Task brief - All of the data below is to be copied again without changes.

Stored records
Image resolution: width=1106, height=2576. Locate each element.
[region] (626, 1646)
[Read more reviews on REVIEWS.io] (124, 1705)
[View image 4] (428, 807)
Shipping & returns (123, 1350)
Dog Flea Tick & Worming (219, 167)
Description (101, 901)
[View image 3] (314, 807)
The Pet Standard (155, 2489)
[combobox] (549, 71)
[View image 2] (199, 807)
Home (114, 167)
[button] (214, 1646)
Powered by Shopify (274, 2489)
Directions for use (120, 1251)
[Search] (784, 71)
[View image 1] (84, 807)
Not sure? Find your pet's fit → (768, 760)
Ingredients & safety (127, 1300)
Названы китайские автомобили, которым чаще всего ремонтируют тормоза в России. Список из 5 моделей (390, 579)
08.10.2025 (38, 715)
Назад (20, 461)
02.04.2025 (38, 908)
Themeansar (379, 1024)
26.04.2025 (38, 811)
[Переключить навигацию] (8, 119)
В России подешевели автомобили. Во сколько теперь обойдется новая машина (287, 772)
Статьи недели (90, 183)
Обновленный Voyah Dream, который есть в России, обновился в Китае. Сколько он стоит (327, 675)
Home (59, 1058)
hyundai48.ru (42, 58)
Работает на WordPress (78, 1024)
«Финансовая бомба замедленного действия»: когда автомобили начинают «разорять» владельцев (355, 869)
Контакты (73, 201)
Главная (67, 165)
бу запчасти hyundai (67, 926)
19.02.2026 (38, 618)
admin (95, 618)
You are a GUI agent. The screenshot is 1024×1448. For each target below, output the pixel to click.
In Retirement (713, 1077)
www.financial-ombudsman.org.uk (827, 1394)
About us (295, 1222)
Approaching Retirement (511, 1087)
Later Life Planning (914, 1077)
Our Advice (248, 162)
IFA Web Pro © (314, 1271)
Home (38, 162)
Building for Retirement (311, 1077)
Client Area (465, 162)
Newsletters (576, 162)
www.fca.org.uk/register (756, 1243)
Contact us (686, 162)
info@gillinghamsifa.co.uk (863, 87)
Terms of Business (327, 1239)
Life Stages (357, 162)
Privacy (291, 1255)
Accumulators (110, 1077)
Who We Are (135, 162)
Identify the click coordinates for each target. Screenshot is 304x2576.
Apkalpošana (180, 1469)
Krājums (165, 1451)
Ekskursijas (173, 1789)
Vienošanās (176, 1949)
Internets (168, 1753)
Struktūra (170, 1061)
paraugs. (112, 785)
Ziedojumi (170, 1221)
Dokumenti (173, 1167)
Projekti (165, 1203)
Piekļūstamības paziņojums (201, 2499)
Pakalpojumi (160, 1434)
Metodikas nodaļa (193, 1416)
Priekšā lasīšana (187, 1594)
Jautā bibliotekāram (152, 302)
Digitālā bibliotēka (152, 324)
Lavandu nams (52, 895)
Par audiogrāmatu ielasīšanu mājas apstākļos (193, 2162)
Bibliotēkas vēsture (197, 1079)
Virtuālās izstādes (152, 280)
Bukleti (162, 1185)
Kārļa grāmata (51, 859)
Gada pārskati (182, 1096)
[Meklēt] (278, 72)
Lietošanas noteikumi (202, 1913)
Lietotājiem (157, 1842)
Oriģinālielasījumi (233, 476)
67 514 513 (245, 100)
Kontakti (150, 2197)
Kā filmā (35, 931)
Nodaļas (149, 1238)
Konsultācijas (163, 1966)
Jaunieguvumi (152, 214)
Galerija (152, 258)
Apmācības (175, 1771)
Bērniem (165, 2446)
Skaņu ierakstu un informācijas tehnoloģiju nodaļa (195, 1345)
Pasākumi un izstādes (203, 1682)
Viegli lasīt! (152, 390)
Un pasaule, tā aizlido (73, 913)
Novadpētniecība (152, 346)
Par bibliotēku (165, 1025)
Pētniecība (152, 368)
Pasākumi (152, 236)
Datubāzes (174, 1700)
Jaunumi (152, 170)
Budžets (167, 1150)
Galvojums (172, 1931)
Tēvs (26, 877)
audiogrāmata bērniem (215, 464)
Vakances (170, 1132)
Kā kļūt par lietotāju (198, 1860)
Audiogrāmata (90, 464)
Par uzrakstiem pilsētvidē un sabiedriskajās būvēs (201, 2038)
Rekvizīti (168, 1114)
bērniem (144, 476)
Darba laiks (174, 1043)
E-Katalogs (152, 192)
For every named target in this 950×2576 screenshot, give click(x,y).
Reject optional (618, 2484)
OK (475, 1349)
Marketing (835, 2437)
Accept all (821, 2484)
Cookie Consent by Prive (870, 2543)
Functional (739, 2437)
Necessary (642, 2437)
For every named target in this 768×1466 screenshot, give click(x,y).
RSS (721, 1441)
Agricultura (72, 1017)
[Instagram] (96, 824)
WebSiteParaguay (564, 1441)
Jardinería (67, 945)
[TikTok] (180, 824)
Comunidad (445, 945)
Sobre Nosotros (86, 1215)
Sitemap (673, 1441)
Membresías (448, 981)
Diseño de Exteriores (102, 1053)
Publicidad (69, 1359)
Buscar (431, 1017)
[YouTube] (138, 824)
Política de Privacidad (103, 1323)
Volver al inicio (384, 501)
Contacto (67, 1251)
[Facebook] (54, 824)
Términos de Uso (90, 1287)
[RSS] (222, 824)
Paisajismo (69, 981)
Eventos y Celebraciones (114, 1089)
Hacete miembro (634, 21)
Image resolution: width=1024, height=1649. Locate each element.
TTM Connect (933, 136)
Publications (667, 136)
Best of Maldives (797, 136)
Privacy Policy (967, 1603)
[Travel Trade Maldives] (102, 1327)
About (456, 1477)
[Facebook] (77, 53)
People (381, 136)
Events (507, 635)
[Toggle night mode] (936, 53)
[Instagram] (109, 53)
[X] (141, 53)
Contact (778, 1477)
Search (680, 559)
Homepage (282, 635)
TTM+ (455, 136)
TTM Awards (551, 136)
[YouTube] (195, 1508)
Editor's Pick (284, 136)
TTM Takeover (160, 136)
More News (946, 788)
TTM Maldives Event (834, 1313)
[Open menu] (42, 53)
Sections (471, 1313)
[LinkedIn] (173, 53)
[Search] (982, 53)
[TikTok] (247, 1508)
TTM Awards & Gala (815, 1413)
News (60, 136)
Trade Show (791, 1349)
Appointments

Output for this task -
Image resolution: width=1106, height=2576. Locate each element.
[region] (626, 1646)
[Read more reviews on REVIEWS.io] (124, 1705)
[View image 4] (428, 807)
Shipping & returns (123, 1350)
Dog Flea Tick & Worming (219, 167)
Description (101, 901)
[View image 3] (314, 807)
The Pet Standard (155, 2489)
[combobox] (549, 71)
[View image 2] (199, 807)
Home (114, 167)
[button] (214, 1646)
Powered by Shopify (274, 2489)
Directions for use (120, 1251)
[Search] (784, 71)
[View image 1] (84, 807)
Not sure? Find your pet's fit → (768, 760)
Ingredients & safety (127, 1300)
Названы китайские автомобили, которым чаще всего ремонтируют тормоза в России. Список из 5 моделей (390, 579)
08.10.2025 (38, 715)
Назад (20, 461)
02.04.2025 (38, 908)
Themeansar (379, 1024)
26.04.2025 (38, 811)
[Переключить навигацию] (8, 119)
В России подешевели автомобили. Во сколько теперь обойдется новая машина (287, 772)
Статьи недели (90, 183)
Обновленный Voyah Dream, который есть в России, обновился в Китае. Сколько он стоит (327, 675)
Home (59, 1058)
hyundai48.ru (42, 58)
Работает на WordPress (78, 1024)
«Финансовая бомба замедленного действия»: когда автомобили начинают «разорять» владельцев (355, 869)
Контакты (73, 201)
Главная (67, 165)
бу запчасти hyundai (67, 926)
19.02.2026 (38, 618)
admin (95, 618)
You are a GUI agent. The screenshot is 1024×1448. For each target below, output the pixel to click.
In Retirement (713, 1077)
www.financial-ombudsman.org.uk (827, 1394)
About us (295, 1222)
Approaching Retirement (511, 1087)
Later Life Planning (914, 1077)
Our Advice (248, 162)
IFA Web Pro © (314, 1271)
Home (38, 162)
Building for Retirement (311, 1077)
Client Area (465, 162)
Newsletters (576, 162)
www.fca.org.uk/register (756, 1243)
Contact us (686, 162)
info@gillinghamsifa.co.uk (863, 87)
Terms of Business (327, 1239)
Life Stages (357, 162)
Privacy (291, 1255)
Accumulators (110, 1077)
Who We Are (135, 162)
Identify the click coordinates for each target. Screenshot is 304x2576.
Apkalpošana (180, 1469)
Krājums (165, 1451)
Ekskursijas (173, 1789)
Vienošanās (176, 1949)
Internets (168, 1753)
Struktūra (170, 1061)
paraugs. (112, 785)
Ziedojumi (170, 1221)
Dokumenti (173, 1167)
Projekti (165, 1203)
Piekļūstamības paziņojums (201, 2499)
Pakalpojumi (160, 1434)
Metodikas nodaļa (193, 1416)
Priekšā lasīšana (187, 1594)
Jautā bibliotekāram (152, 302)
Digitālā bibliotēka (152, 324)
Lavandu nams (52, 895)
Par audiogrāmatu ielasīšanu mājas apstākļos (193, 2162)
Bibliotēkas vēsture (197, 1079)
Virtuālās izstādes (152, 280)
Bukleti (162, 1185)
Kārļa grāmata (51, 859)
Gada pārskati (182, 1096)
[Meklēt] (278, 72)
Lietošanas noteikumi (202, 1913)
Lietotājiem (157, 1842)
Oriģinālielasījumi (233, 476)
67 514 513 (245, 100)
Kontakti (150, 2197)
Kā filmā (35, 931)
Nodaļas (149, 1238)
Konsultācijas (163, 1966)
Jaunieguvumi (152, 214)
Galerija (152, 258)
Apmācības (175, 1771)
Bērniem (165, 2446)
Skaņu ierakstu un informācijas tehnoloģiju nodaļa (195, 1345)
Pasākumi un izstādes (203, 1682)
Viegli lasīt! (152, 390)
Un pasaule, tā aizlido (73, 913)
Novadpētniecība (152, 346)
Par bibliotēku (165, 1025)
Pētniecība (152, 368)
Pasākumi (152, 236)
Datubāzes (174, 1700)
Jaunumi (152, 170)
Budžets (167, 1150)
Galvojums (172, 1931)
Tēvs (26, 877)
audiogrāmata bērniem (215, 464)
Vakances (170, 1132)
Kā kļūt par lietotāju (198, 1860)
Audiogrāmata (90, 464)
Par uzrakstiem pilsētvidē un sabiedriskajās būvēs (201, 2038)
Rekvizīti (168, 1114)
bērniem (144, 476)
Darba laiks (174, 1043)
E-Katalogs (152, 192)
For every named target in this 950×2576 screenshot, give click(x,y).
Reject optional (618, 2484)
OK (475, 1349)
Marketing (835, 2437)
Accept all (821, 2484)
Cookie Consent by Prive (870, 2543)
Functional (739, 2437)
Necessary (642, 2437)
For every named target in this 768×1466 screenshot, give click(x,y).
RSS (721, 1441)
Agricultura (72, 1017)
[Instagram] (96, 824)
WebSiteParaguay (564, 1441)
Jardinería (67, 945)
[TikTok] (180, 824)
Comunidad (445, 945)
Sobre Nosotros (86, 1215)
Sitemap (673, 1441)
Membresías (448, 981)
Diseño de Exteriores (102, 1053)
Publicidad (69, 1359)
Buscar (431, 1017)
[YouTube] (138, 824)
Política de Privacidad (103, 1323)
Volver al inicio (384, 501)
Contacto (67, 1251)
[Facebook] (54, 824)
Términos de Uso (90, 1287)
[RSS] (222, 824)
Paisajismo (69, 981)
Eventos y Celebraciones (114, 1089)
Hacete miembro (634, 21)
Image resolution: width=1024, height=1649. Locate each element.
TTM Connect (933, 136)
Publications (667, 136)
Best of Maldives (797, 136)
Privacy Policy (967, 1603)
[Travel Trade Maldives] (102, 1327)
About (456, 1477)
[Facebook] (77, 53)
People (381, 136)
Events (507, 635)
[Toggle night mode] (936, 53)
[Instagram] (109, 53)
[X] (141, 53)
Contact (778, 1477)
Search (680, 559)
Homepage (282, 635)
TTM+ (455, 136)
TTM Awards (551, 136)
[YouTube] (195, 1508)
Editor's Pick (284, 136)
TTM Takeover (160, 136)
More News (946, 788)
TTM Maldives Event (834, 1313)
[Open menu] (42, 53)
Sections (471, 1313)
[LinkedIn] (173, 53)
[Search] (982, 53)
[TikTok] (247, 1508)
TTM Awards & Gala (815, 1413)
News (60, 136)
Trade Show (791, 1349)
Appointments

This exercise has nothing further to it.